Please render everything in the data from the line containing "The width and" down to the line containing "click(x=988, y=559)", both included, as a numbered list without blank lines.

Task data:
--*--

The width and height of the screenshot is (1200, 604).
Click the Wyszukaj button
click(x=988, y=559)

--*--

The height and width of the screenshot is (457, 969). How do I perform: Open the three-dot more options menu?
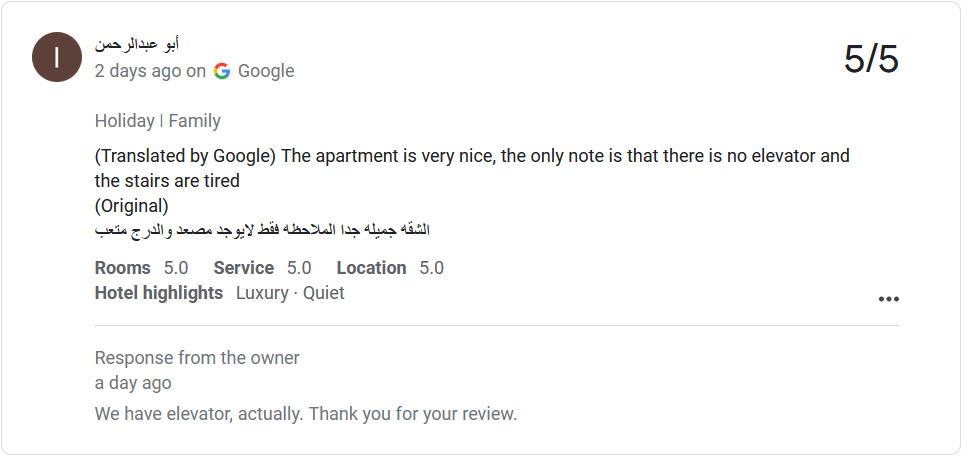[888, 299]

--*--

Result:
1. The width and height of the screenshot is (1200, 604).
2. Click the Wyszukaj button
3. click(x=988, y=559)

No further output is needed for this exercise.